## YOUR OBJECTIVE
Extend the piece on James Hillman's idea of a personal calling, starting right after its last sentence.
##### SELECTED EXTRACT #####
Looking Deeper into Who You Are

“Behind each and every interpretation of the tale is the tale. The tale provides the invisible backdrop against which all analyses parade their brilliance. Myth lies behind every account we give of it, and it gives no account of itself. Myths fall back on invisibility.” –James Hillman, “The Soul’s Code.”

sunandmoonIn “The Soul’s Code,” James Hillman writes that each of us has a calling, a mission or objective we are here to accomplish. This calling cannot be documented or measured by mainstream science. Instead, it calls back on “invisibles” as Hillman calls them–the “something more” behind the empirical facts and hard science the mainstream world knows and loves.

In Lawrence Durrell’s novel “Balthazar,” one of the characters states that we live our lives based on selected fictions.
##### GIVEN INFORMATION #####
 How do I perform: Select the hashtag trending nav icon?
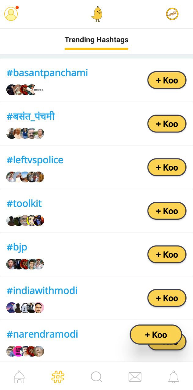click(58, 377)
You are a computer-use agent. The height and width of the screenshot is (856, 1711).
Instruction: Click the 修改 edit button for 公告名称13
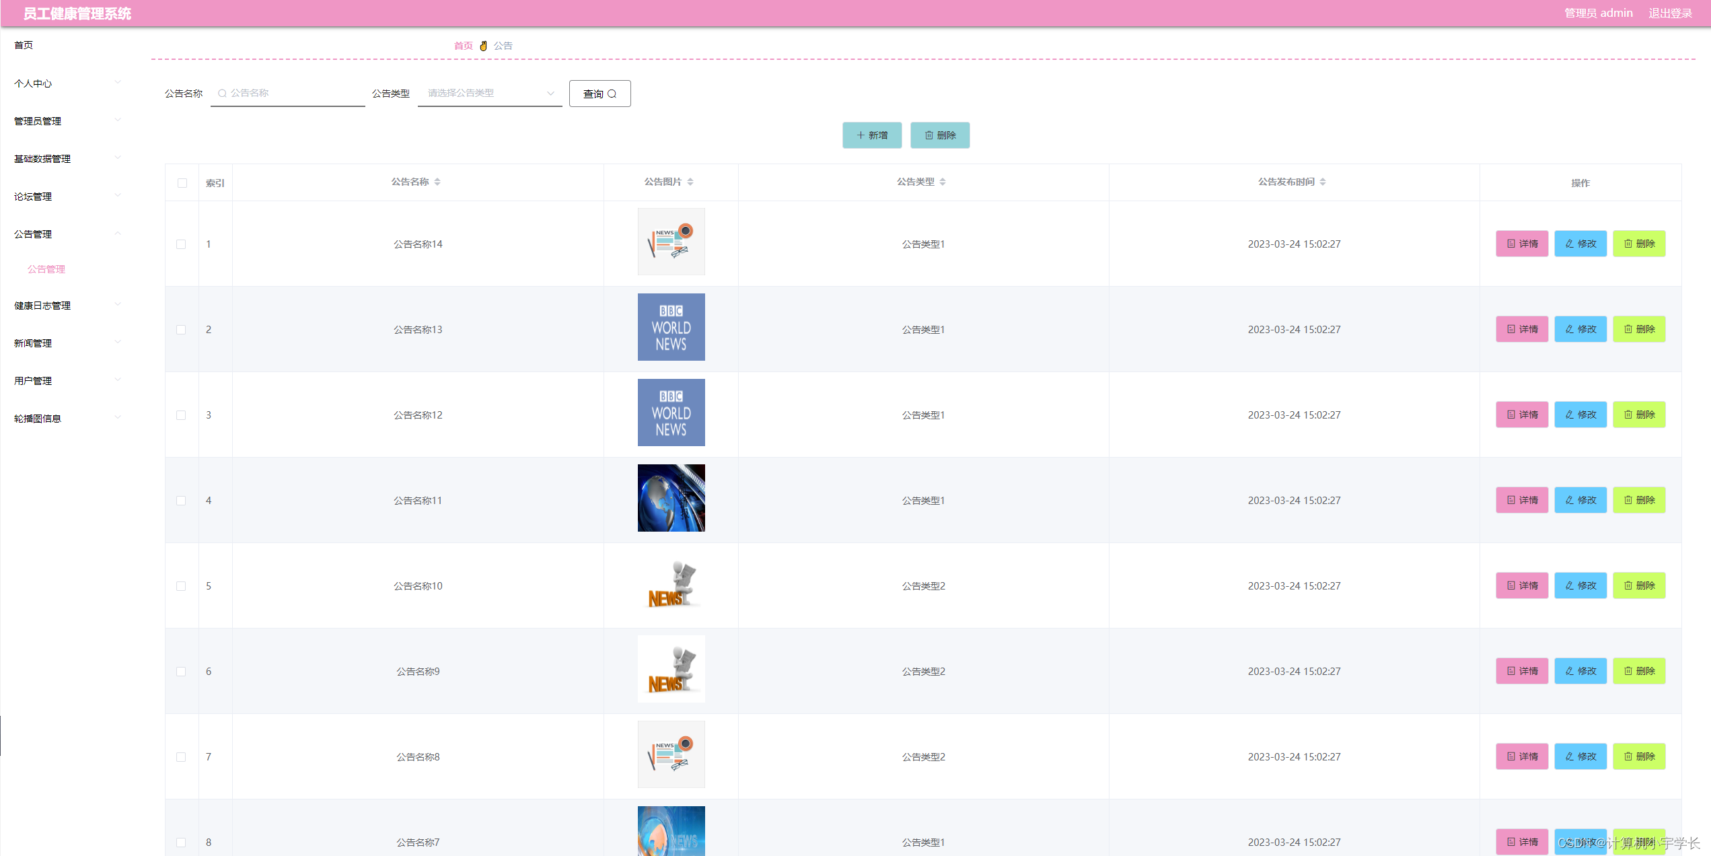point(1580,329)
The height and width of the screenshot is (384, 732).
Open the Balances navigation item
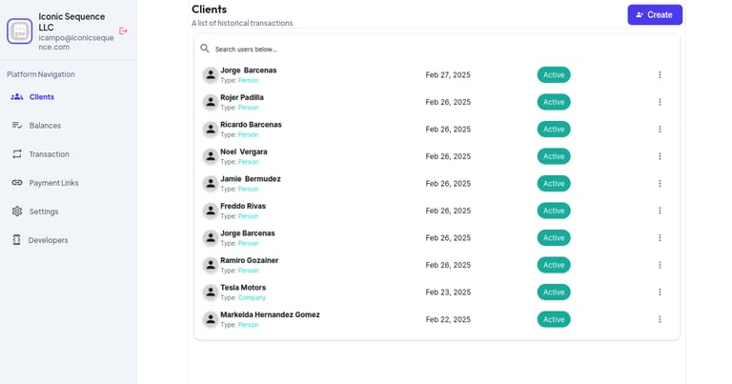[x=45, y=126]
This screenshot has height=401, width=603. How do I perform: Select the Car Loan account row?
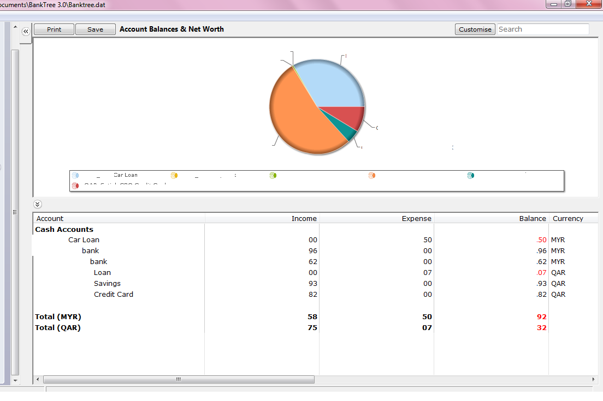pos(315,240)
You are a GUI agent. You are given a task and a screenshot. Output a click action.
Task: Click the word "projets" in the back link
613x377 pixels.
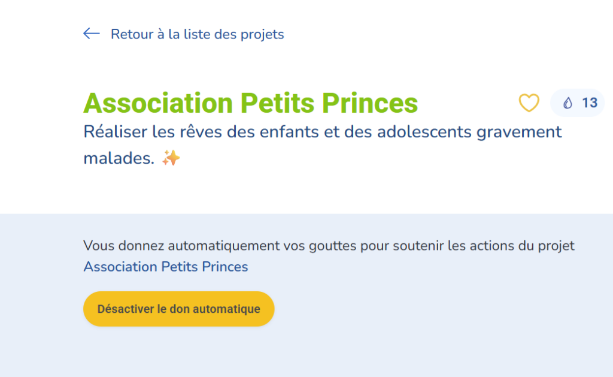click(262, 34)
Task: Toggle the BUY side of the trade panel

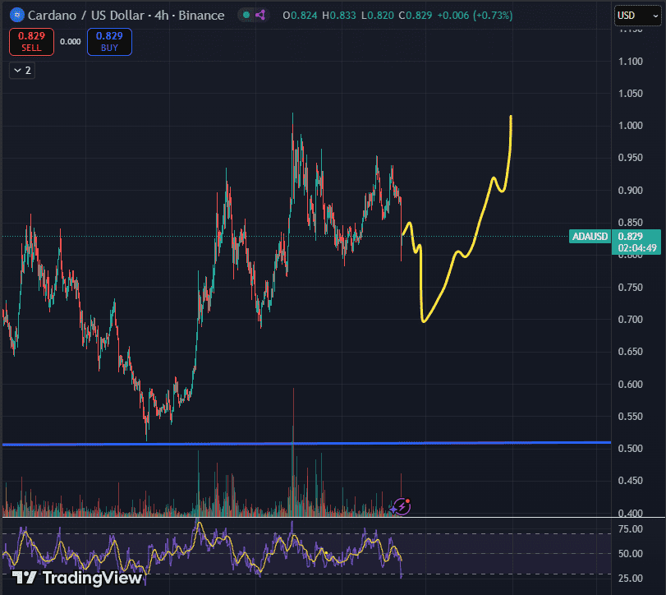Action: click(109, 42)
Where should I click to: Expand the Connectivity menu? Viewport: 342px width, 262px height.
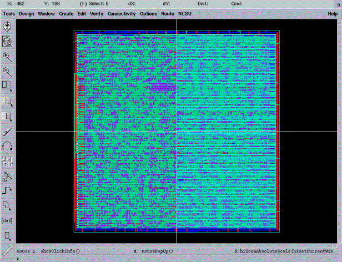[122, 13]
#####
## THE REPLY
One might suggest that these fictions–the invisible things we deeply sense and believe about ourselves but cannot necessarily prove in the harsh light of day–when looked at all at once may provide clues about our calling. Behind everything we do, there is not only a series of stories, but a profound, personal myth.

If we are accustomed to reading mythology as pseudo-history, an approximation or fanciful version of historical events, or in any other literal way, we are missing the tale behind the tale. In looking deeper into the each tale, one finds–whether through the commentaries of experts, one’s own study of symbols and cosmology, or our personal intuition–a grander story that imparts a cosmic lesson.

Unless you are a teacher and/or student of mythology, the discovery of the lessons that are important in your life and that impact your calling–the secret and invisible knowledge–will happen in part by pondering the myths that keep drawing you back into the books in which you find them.

That is to say, your calling is always calling you to the things you need. If you need to know what’s important about Pandora or Theseus or the Argonauts, you will be drawn to these myths. When you acknowledge that you are constantly intrigued by one myth or another, you have an opportunity for looking deeper and discovering clues about where your path lead.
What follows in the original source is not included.